[Stored data entries]
◇ ◇ ◇ ◇ ◇ ◇ ◇

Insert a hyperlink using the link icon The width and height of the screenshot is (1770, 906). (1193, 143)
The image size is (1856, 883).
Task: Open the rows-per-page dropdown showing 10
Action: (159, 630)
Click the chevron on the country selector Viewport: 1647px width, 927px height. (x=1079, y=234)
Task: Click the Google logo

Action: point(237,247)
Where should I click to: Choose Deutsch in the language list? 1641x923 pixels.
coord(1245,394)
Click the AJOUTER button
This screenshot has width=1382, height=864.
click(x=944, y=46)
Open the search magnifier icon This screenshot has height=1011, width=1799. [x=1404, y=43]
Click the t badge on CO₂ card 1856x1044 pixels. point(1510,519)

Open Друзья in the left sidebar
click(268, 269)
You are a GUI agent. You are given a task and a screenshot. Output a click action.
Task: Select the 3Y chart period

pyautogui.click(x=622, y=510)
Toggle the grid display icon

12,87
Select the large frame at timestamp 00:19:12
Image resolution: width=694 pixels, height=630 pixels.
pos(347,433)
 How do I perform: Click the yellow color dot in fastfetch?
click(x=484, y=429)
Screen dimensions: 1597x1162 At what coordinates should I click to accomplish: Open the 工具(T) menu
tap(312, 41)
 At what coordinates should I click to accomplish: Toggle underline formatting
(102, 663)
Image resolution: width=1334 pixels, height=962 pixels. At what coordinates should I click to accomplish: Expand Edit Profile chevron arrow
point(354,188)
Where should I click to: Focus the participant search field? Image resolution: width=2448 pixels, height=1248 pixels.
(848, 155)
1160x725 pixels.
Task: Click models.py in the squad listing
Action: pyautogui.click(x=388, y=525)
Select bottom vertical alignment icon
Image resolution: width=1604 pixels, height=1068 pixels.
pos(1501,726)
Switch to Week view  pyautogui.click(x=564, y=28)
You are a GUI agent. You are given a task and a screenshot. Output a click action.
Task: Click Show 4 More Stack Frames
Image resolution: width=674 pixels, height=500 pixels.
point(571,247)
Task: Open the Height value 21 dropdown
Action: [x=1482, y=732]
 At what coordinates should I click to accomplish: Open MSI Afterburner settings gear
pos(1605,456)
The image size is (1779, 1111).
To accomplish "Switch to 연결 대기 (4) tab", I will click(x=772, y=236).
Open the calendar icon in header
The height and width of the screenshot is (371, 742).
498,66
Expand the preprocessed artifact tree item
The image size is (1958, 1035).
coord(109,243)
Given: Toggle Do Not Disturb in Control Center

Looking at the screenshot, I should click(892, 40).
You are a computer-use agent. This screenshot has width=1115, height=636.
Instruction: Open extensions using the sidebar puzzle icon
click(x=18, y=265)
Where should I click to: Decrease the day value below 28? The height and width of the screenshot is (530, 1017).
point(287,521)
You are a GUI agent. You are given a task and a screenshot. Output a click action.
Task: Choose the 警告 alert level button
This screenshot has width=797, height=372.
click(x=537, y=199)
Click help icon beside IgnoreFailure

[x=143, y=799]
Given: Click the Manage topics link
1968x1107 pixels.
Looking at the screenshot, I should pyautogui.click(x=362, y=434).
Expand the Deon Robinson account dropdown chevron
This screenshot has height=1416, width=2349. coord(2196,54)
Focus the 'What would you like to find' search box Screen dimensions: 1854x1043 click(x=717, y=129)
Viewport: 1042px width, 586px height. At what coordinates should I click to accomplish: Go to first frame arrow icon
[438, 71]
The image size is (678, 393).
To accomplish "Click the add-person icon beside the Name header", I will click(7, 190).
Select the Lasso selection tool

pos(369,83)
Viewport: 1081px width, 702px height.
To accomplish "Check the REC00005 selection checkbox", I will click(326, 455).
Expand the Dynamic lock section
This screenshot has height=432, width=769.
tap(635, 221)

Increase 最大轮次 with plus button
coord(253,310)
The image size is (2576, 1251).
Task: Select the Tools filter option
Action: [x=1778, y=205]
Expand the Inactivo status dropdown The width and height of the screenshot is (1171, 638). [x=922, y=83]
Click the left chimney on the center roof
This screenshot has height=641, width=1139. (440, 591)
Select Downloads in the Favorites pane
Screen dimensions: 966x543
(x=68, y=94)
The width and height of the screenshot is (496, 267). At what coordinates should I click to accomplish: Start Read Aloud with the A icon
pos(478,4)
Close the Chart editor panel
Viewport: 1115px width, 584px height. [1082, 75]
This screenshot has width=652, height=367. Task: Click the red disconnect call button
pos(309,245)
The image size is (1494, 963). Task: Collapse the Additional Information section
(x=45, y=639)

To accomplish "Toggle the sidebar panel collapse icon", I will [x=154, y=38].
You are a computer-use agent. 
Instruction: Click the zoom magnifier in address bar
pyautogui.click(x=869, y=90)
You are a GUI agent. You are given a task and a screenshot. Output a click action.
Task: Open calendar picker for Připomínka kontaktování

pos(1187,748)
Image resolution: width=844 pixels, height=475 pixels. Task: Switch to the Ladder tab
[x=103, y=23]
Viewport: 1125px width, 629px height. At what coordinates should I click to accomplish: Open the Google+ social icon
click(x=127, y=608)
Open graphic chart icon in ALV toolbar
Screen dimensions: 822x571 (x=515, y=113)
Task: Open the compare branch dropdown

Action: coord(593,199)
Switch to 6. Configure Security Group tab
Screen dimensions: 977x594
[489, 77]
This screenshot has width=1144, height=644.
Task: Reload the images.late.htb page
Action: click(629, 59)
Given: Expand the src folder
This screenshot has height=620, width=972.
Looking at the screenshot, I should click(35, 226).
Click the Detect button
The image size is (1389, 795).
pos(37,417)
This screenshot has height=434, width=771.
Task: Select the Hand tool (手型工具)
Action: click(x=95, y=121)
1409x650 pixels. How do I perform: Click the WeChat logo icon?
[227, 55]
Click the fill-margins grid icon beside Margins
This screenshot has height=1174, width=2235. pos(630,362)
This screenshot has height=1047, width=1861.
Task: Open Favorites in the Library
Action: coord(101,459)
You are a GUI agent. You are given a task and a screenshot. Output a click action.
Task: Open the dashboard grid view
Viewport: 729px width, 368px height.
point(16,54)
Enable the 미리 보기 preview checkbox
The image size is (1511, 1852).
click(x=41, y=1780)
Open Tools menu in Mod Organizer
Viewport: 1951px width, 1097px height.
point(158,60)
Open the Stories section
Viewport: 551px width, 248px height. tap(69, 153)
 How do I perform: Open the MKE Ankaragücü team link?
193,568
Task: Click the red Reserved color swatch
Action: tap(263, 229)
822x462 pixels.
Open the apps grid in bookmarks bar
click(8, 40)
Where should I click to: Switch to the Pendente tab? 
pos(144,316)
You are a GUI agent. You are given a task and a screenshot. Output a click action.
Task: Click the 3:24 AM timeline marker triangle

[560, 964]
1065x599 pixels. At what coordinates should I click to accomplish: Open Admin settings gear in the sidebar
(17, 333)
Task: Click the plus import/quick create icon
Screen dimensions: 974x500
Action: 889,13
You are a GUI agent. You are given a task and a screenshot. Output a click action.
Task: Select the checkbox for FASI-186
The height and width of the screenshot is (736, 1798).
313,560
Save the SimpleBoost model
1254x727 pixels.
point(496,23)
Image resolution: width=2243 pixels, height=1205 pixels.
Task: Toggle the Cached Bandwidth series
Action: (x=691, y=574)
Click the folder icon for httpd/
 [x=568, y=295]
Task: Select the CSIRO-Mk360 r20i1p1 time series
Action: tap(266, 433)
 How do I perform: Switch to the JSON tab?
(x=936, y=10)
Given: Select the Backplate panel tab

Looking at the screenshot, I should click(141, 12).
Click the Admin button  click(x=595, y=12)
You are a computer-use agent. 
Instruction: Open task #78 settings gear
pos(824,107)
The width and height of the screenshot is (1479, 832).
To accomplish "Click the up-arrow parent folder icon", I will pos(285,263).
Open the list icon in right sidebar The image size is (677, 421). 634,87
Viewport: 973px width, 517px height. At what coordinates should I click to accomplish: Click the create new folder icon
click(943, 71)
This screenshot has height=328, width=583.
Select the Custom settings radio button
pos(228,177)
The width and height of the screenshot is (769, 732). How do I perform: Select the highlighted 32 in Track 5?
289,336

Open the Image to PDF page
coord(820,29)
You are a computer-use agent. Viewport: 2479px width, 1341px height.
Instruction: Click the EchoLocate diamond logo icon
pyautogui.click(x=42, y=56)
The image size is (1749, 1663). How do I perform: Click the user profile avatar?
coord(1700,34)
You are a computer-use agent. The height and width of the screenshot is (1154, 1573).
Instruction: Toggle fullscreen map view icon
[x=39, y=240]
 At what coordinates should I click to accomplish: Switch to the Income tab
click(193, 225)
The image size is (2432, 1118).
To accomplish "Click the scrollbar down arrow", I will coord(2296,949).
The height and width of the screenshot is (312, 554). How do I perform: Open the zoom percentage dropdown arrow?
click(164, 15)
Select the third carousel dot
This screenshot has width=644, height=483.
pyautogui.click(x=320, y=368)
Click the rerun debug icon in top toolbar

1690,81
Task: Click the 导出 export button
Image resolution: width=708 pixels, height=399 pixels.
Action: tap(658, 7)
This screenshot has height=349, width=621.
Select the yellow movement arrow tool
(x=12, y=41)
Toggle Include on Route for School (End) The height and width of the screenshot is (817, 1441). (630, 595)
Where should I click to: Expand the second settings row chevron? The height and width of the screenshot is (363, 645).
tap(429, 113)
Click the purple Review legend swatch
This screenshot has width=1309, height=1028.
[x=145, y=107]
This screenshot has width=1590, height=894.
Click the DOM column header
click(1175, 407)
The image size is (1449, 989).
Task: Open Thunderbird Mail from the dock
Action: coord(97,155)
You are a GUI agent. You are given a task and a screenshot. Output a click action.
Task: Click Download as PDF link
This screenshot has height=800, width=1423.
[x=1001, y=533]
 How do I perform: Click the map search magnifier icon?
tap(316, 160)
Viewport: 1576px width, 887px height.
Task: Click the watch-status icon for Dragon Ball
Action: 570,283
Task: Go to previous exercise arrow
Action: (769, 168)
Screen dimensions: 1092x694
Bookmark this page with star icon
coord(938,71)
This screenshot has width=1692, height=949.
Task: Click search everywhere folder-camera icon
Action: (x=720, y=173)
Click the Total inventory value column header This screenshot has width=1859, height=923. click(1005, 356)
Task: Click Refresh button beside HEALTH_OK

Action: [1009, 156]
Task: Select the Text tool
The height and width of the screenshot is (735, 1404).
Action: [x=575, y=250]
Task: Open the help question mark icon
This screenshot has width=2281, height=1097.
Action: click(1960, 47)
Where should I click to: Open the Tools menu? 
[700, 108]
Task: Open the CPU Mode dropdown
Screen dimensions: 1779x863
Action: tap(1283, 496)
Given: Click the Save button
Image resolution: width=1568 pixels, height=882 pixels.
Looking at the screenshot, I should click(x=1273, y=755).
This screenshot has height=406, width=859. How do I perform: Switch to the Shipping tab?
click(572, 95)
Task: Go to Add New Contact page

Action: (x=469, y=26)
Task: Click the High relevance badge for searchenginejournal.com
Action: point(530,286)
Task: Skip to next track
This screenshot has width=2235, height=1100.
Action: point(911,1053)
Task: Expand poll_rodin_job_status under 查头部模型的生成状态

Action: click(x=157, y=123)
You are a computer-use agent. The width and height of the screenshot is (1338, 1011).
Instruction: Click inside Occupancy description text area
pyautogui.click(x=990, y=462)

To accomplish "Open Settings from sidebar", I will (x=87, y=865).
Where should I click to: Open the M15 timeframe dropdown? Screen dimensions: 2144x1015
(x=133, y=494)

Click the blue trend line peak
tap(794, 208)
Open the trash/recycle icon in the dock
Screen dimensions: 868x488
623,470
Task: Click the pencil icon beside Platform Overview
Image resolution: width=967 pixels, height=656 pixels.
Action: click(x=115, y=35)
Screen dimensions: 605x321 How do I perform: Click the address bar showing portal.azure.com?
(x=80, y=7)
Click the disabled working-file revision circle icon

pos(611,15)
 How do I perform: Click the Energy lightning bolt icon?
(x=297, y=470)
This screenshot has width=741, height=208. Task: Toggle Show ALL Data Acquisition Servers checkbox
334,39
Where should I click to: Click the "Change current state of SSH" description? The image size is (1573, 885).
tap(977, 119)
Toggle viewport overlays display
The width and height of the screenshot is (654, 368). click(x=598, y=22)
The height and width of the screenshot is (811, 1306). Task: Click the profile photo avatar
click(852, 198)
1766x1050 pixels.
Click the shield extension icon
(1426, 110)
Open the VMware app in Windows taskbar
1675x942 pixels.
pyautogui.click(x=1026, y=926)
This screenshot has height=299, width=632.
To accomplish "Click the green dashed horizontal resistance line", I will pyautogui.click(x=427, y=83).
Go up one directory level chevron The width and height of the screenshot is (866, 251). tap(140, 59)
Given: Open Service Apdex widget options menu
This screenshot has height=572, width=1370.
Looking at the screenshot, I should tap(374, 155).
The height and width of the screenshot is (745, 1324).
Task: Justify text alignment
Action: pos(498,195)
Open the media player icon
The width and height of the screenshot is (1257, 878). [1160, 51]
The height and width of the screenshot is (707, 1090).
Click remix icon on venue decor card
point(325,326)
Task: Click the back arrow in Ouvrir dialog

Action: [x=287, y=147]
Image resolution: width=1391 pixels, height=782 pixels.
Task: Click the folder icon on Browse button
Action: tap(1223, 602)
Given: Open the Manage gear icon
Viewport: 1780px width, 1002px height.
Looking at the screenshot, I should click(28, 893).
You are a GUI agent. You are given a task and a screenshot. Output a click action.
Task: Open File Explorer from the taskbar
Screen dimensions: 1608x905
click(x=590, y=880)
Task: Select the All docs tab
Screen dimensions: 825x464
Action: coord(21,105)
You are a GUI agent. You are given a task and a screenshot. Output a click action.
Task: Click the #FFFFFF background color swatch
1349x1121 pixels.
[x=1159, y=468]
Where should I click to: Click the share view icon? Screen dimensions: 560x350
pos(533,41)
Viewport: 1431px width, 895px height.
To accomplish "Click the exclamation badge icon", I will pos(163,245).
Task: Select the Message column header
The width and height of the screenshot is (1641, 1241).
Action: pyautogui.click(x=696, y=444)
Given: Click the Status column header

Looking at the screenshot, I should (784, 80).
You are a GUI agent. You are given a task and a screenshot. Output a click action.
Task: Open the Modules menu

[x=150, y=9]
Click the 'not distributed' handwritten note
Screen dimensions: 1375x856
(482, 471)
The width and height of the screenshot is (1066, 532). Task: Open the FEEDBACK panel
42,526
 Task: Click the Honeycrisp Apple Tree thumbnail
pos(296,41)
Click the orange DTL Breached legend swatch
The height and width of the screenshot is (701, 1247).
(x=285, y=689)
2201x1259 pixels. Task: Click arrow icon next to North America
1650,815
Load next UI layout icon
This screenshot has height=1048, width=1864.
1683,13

◇ ◇ ◇ ◇ ◇ ◇ ◇

_AIM OF THE EXERCISE_
Copy all lines from the data above that contain the word "level".

_FINISHED TASK_
Task: Choose the 警告 alert level button
Go up one directory level chevron The width and height of the screenshot is (866, 251). tap(140, 59)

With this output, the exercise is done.